* [The problem]
Please pick out every line in the items below that contains the word "height" and copy each one. Case counts.

* [Data to use]

+ + + + +

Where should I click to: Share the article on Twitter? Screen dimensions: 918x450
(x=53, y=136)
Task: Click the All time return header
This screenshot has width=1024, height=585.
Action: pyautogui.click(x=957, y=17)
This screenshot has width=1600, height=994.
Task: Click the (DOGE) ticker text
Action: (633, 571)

+ + + + +

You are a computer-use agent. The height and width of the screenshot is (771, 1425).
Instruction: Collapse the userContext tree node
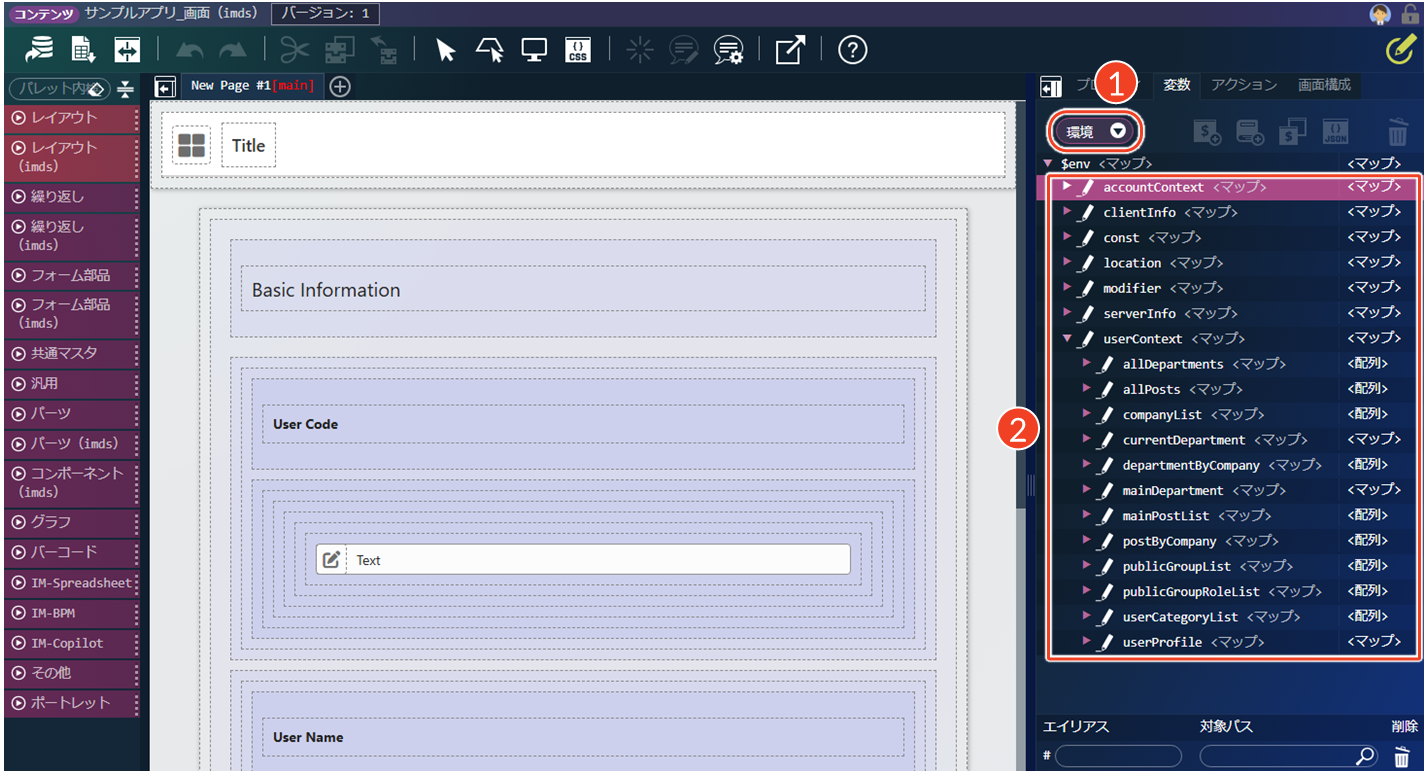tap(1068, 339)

+ + + + +

* [Written response]
This screenshot has width=1024, height=585.
This screenshot has width=1600, height=994.
You are a computer-use agent. The height and width of the screenshot is (771, 1425).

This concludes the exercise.